Work to be completed:
Retype each record exactly.

(Stored data)
☆ ☆ ☆ ☆ ☆ ☆ ☆

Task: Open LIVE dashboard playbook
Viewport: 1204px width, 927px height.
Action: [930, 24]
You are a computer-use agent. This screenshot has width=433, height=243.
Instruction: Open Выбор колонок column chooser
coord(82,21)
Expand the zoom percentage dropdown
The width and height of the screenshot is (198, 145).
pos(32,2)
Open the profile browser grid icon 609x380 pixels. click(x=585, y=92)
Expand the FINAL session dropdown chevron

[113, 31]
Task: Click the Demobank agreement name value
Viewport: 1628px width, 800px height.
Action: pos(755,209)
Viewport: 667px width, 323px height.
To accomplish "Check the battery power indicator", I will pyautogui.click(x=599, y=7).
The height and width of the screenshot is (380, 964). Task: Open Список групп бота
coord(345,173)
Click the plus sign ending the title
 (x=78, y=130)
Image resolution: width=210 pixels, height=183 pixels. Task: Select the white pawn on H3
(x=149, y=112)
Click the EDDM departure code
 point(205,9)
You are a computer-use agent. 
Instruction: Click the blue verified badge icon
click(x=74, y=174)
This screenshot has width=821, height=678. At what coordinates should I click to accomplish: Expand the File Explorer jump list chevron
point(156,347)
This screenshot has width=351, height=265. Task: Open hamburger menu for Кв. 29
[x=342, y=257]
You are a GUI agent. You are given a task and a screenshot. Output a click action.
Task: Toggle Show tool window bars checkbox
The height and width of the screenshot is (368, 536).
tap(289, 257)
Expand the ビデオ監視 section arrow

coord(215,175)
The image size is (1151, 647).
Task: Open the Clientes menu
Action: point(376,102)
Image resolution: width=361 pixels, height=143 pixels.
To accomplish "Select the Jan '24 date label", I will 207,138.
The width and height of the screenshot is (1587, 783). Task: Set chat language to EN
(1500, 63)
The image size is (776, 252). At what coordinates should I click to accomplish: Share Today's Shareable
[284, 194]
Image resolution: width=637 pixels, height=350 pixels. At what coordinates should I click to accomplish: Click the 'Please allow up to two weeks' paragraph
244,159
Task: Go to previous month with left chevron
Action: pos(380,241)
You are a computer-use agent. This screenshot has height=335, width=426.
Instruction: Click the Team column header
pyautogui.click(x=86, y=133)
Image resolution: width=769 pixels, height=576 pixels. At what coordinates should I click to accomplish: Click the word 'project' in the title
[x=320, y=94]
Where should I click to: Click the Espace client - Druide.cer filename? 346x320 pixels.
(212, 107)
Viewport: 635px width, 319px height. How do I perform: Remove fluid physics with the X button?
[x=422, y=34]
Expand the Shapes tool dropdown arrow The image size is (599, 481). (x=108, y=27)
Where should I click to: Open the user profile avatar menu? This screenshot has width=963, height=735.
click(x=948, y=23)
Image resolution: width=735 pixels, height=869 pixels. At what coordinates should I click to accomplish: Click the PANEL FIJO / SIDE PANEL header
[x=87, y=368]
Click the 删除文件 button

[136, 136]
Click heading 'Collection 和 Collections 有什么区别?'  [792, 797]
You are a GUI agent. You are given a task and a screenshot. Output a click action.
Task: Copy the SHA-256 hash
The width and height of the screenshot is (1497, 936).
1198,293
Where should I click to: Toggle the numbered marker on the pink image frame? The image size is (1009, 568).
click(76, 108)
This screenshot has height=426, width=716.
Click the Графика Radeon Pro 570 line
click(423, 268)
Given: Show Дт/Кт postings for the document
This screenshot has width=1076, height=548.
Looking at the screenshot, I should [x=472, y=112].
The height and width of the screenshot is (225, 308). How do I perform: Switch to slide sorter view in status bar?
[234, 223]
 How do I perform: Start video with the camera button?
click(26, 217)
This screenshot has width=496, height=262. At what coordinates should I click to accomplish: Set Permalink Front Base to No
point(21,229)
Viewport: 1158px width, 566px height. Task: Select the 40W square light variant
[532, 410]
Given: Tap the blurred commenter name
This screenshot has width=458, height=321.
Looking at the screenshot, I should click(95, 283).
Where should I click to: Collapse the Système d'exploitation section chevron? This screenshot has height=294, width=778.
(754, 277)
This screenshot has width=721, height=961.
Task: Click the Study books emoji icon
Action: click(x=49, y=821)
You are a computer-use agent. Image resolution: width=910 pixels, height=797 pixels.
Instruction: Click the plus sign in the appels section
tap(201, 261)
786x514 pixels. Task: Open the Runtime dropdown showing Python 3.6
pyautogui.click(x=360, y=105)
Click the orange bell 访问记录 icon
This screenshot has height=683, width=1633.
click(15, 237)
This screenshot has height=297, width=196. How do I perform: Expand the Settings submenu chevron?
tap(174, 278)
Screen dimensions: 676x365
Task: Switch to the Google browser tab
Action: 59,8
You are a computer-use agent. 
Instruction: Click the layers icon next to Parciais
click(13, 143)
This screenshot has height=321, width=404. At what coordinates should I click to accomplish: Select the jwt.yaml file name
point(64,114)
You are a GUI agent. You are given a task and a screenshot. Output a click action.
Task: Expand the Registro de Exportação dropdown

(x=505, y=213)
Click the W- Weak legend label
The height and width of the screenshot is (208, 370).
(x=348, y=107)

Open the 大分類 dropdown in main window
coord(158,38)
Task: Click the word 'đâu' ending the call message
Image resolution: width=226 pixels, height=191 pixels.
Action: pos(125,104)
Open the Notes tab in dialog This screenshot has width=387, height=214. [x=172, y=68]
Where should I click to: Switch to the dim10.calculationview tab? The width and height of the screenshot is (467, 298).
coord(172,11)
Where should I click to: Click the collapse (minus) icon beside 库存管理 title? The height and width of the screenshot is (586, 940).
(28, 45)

☆ ☆ ☆ ☆ ☆ ☆ ☆

Task solution:
Task: Open LIVE dashboard playbook
Viewport: 1204px width, 927px height.
Action: [930, 24]
You are a computer-use agent. This screenshot has width=433, height=243.
Instruction: Open Выбор колонок column chooser
coord(82,21)
Expand the zoom percentage dropdown
The width and height of the screenshot is (198, 145).
pos(32,2)
Open the profile browser grid icon 609x380 pixels. click(x=585, y=92)
Expand the FINAL session dropdown chevron

[113, 31]
Task: Click the Demobank agreement name value
Viewport: 1628px width, 800px height.
Action: pos(755,209)
Viewport: 667px width, 323px height.
To accomplish "Check the battery power indicator", I will pyautogui.click(x=599, y=7).
The height and width of the screenshot is (380, 964). Task: Open Список групп бота
coord(345,173)
Click the plus sign ending the title
 (x=78, y=130)
Image resolution: width=210 pixels, height=183 pixels. Task: Select the white pawn on H3
(x=149, y=112)
Click the EDDM departure code
 point(205,9)
You are a computer-use agent. 
Instruction: Click the blue verified badge icon
click(x=74, y=174)
This screenshot has width=821, height=678. At what coordinates should I click to accomplish: Expand the File Explorer jump list chevron
point(156,347)
This screenshot has width=351, height=265. Task: Open hamburger menu for Кв. 29
[x=342, y=257]
You are a GUI agent. You are given a task and a screenshot. Output a click action.
Task: Toggle Show tool window bars checkbox
The height and width of the screenshot is (368, 536).
tap(289, 257)
Expand the ビデオ監視 section arrow

coord(215,175)
The image size is (1151, 647).
Task: Open the Clientes menu
Action: point(376,102)
Image resolution: width=361 pixels, height=143 pixels.
To accomplish "Select the Jan '24 date label", I will 207,138.
The width and height of the screenshot is (1587, 783). Task: Set chat language to EN
(1500, 63)
The image size is (776, 252). At what coordinates should I click to accomplish: Share Today's Shareable
[284, 194]
Image resolution: width=637 pixels, height=350 pixels. At what coordinates should I click to accomplish: Click the 'Please allow up to two weeks' paragraph
244,159
Task: Go to previous month with left chevron
Action: pos(380,241)
You are a computer-use agent. This screenshot has height=335, width=426.
Instruction: Click the Team column header
pyautogui.click(x=86, y=133)
Image resolution: width=769 pixels, height=576 pixels. At what coordinates should I click to accomplish: Click the word 'project' in the title
[x=320, y=94]
Where should I click to: Click the Espace client - Druide.cer filename? 346x320 pixels.
(212, 107)
Viewport: 635px width, 319px height. How do I perform: Remove fluid physics with the X button?
[x=422, y=34]
Expand the Shapes tool dropdown arrow The image size is (599, 481). (x=108, y=27)
Where should I click to: Open the user profile avatar menu? This screenshot has width=963, height=735.
click(x=948, y=23)
Image resolution: width=735 pixels, height=869 pixels. At what coordinates should I click to accomplish: Click the PANEL FIJO / SIDE PANEL header
[x=87, y=368]
Click the 删除文件 button

[136, 136]
Click heading 'Collection 和 Collections 有什么区别?'  [792, 797]
You are a GUI agent. You are given a task and a screenshot. Output a click action.
Task: Copy the SHA-256 hash
The width and height of the screenshot is (1497, 936).
1198,293
Where should I click to: Toggle the numbered marker on the pink image frame? The image size is (1009, 568).
click(76, 108)
This screenshot has height=426, width=716.
Click the Графика Radeon Pro 570 line
click(423, 268)
Given: Show Дт/Кт postings for the document
This screenshot has width=1076, height=548.
Looking at the screenshot, I should [x=472, y=112].
The height and width of the screenshot is (225, 308). How do I perform: Switch to slide sorter view in status bar?
[234, 223]
 How do I perform: Start video with the camera button?
click(26, 217)
This screenshot has width=496, height=262. At what coordinates should I click to accomplish: Set Permalink Front Base to No
point(21,229)
Viewport: 1158px width, 566px height. Task: Select the 40W square light variant
[532, 410]
Given: Tap the blurred commenter name
This screenshot has width=458, height=321.
Looking at the screenshot, I should click(95, 283).
Where should I click to: Collapse the Système d'exploitation section chevron? This screenshot has height=294, width=778.
(754, 277)
This screenshot has width=721, height=961.
Task: Click the Study books emoji icon
Action: click(x=49, y=821)
You are a computer-use agent. Image resolution: width=910 pixels, height=797 pixels.
Instruction: Click the plus sign in the appels section
tap(201, 261)
786x514 pixels. Task: Open the Runtime dropdown showing Python 3.6
pyautogui.click(x=360, y=105)
Click the orange bell 访问记录 icon
This screenshot has height=683, width=1633.
click(15, 237)
This screenshot has height=297, width=196. How do I perform: Expand the Settings submenu chevron?
tap(174, 278)
Screen dimensions: 676x365
Task: Switch to the Google browser tab
Action: 59,8
You are a computer-use agent. 
Instruction: Click the layers icon next to Parciais
click(13, 143)
This screenshot has height=321, width=404. At what coordinates should I click to accomplish: Select the jwt.yaml file name
point(64,114)
You are a GUI agent. You are given a task and a screenshot. Output a click action.
Task: Expand the Registro de Exportação dropdown

(x=505, y=213)
Click the W- Weak legend label
The height and width of the screenshot is (208, 370).
(x=348, y=107)

Open the 大分類 dropdown in main window
coord(158,38)
Task: Click the word 'đâu' ending the call message
Image resolution: width=226 pixels, height=191 pixels.
Action: pos(125,104)
Open the Notes tab in dialog This screenshot has width=387, height=214. [x=172, y=68]
Where should I click to: Switch to the dim10.calculationview tab? The width and height of the screenshot is (467, 298).
coord(172,11)
Where should I click to: Click the collapse (minus) icon beside 库存管理 title? The height and width of the screenshot is (586, 940).
(28, 45)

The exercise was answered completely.